PowderMet          AMPM          Special Interest          TNT Presentations

039 - Making Clean Steels Directly from Iron Ore via a Novel Powder Metallurgy Process
Amir Meysami, University of Utah

The iron and steel industry accounts for around 7% of global greenhouse gas emissions and 11% of global carbon dioxide emissions. The Hydrogen Reduction and Melt-less Steelmaking (HRMLES) process, currently being developed at the University of Utah with support from the US DOE/ARPA-E, is a novel powder metallurgy pathway designed to achieve ultra-low life cycle emissions for steel production. The foundation of this innovation is the direct reduction and alloying from concentrated iron ore to produce steel products without the need for melting, thereby avoiding traditional iron and steelmaking methods. This study explores the hydrogen reduction step in the HRMLES process. The reduction kinetics of beneficiated ore powder with hydrogen for making iron powder were investigated and reported. The gas-solid reduction behavior was studied with thermogravimetric experiments to track the kinetics behavior and dominant mechanism of reaction at temperature range of 600 ˚C to 1000 ˚C. Results indicated that the dominate reduction mechanism shifts between low and high temperatures. Additionally, using weight loss percentage versus time, the conversion function of reduction process, i.e., reduction fraction of ore to iron powder, was calculated. Also, the activation energy reduction was determined. Characterization results of the initial iron powder produced was also reported.

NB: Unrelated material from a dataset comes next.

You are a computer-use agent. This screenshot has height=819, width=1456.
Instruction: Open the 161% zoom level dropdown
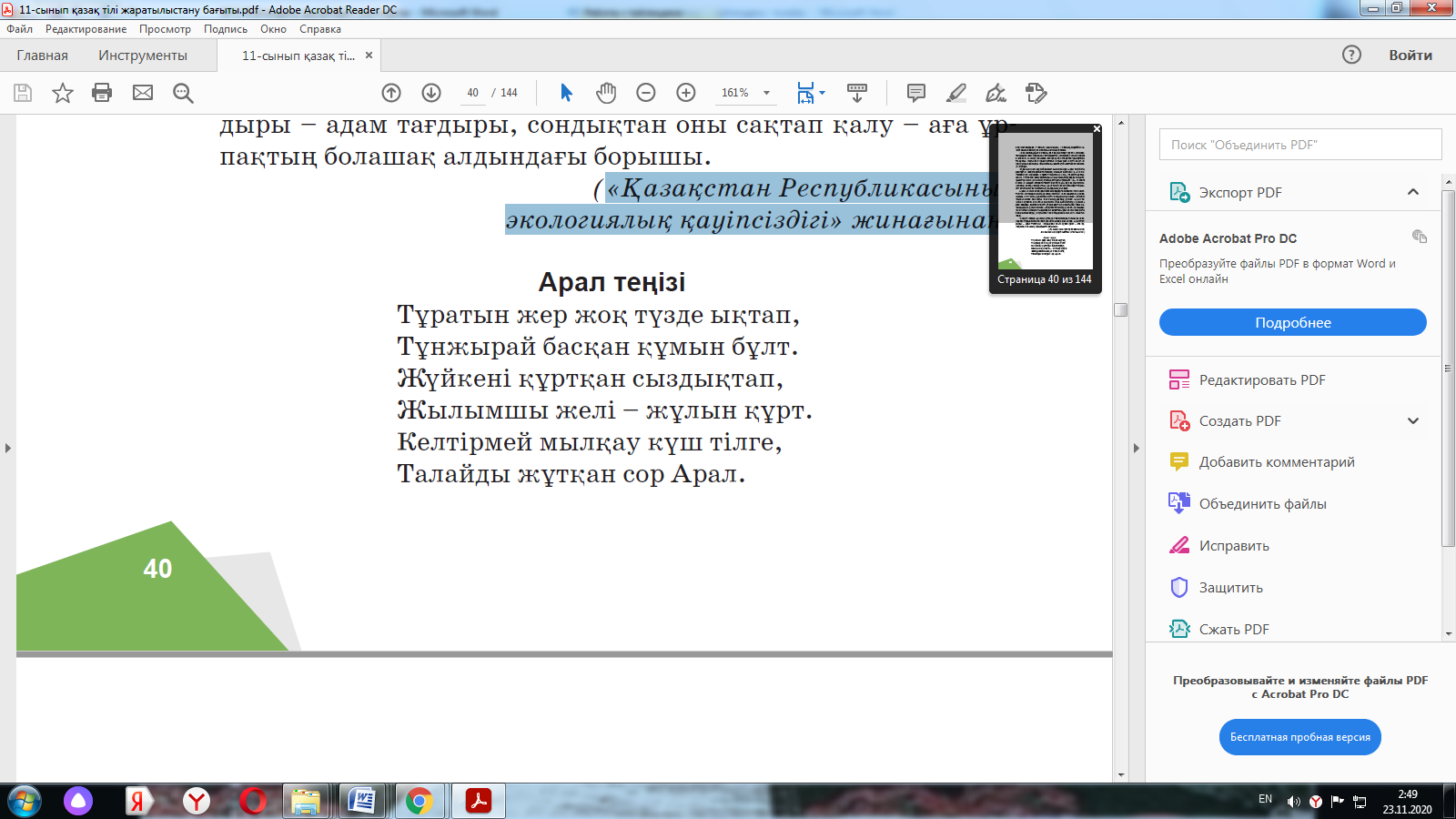point(766,93)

035 - Pore Elimination from Liquid Metal Droplets for Manufacturing Pore-Free Powders for Additive Manufacturing
Ali Nabaa, University of Wisconsin-Madison

Gas atomization (GA) is a widely adopted method for metal powder production, involving the atomization of molten metal using pressurized gases. Despite its prevalence in additive manufacturing (AM), GA-produced powders often contain pores that can transfer to the as-built parts to deteriorate part quality. Here, we report an approach to achieve pore-free gas-atomized metal powders by inducing a reversed thermal gradient through rapid heating. The resultant thermocapillary force drives the pores out of the molten metal droplets. We demonstrate the feasibility of utilizing rapid heating to eliminate pores from droplets of different metal alloys, using high-fidelity simulation. Furthermore, we derive an analytical model to estimate the critical thermal gradient needed for pore-free powder production.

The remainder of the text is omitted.